Extracted information
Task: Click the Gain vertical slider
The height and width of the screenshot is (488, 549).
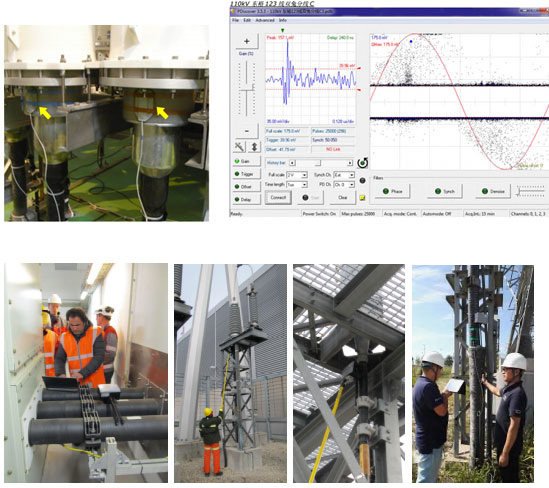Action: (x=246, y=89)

--

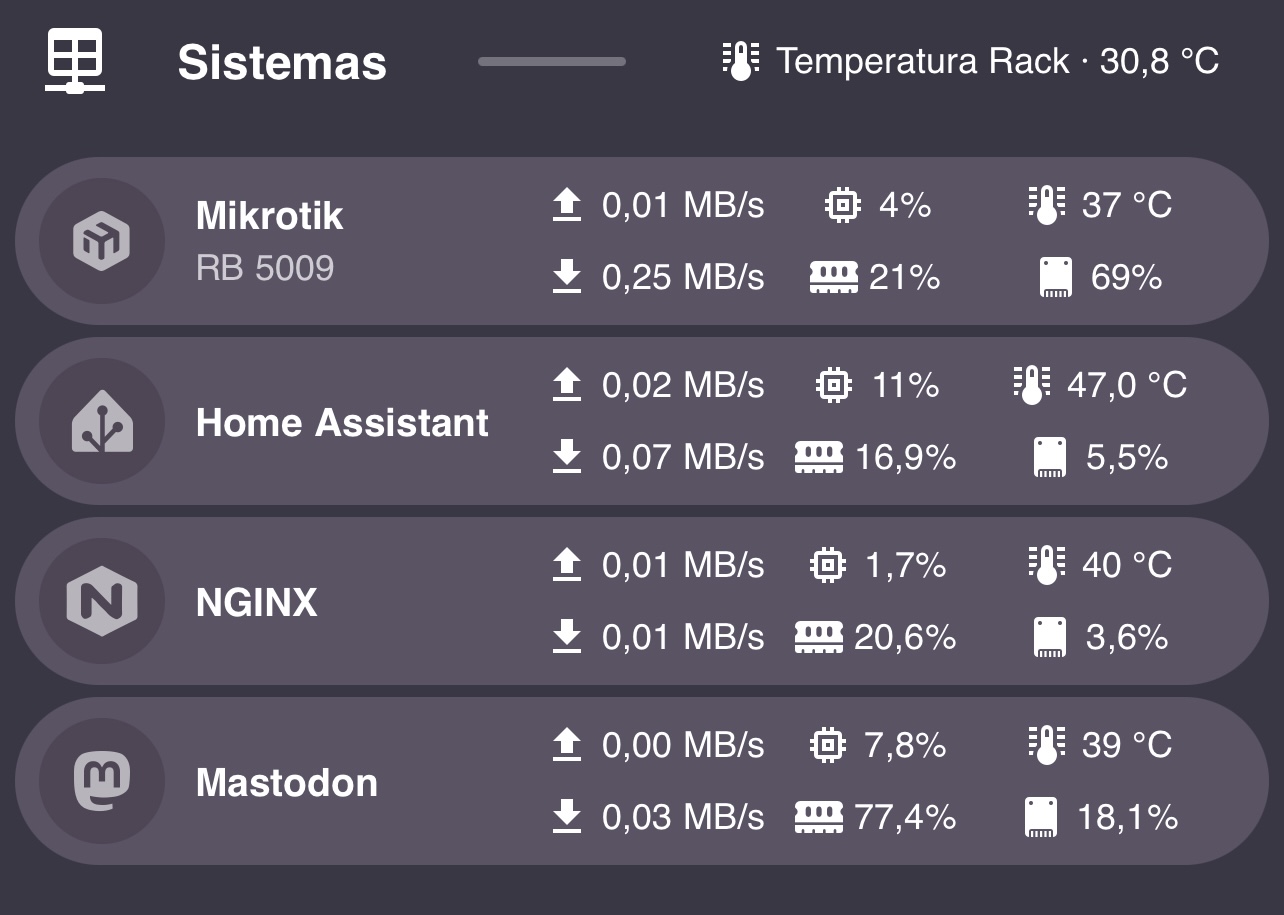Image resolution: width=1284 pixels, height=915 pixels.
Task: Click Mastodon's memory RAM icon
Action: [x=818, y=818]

--

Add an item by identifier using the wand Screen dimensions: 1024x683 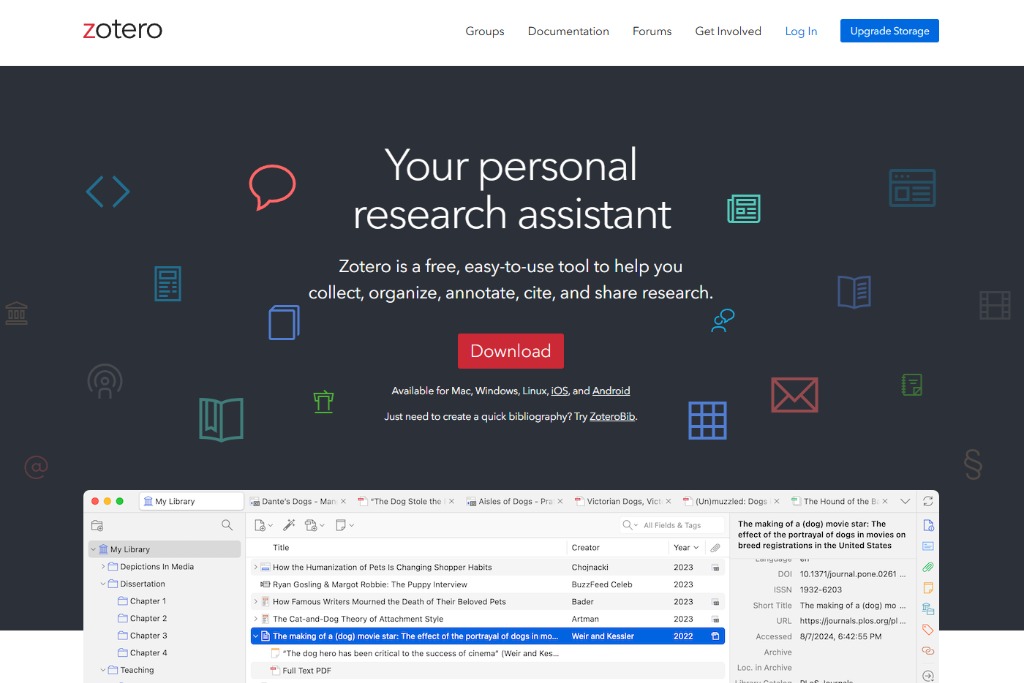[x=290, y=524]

Exercise instructions
Could you rewrite the material from the line with "Task: Click the Gain vertical slider" to the line with "Action: (x=246, y=89)" in full, shifting each answer coordinate by -120 and leaving out the picture?

Response
Task: Click the Gain vertical slider
The height and width of the screenshot is (488, 549).
Action: (x=126, y=-31)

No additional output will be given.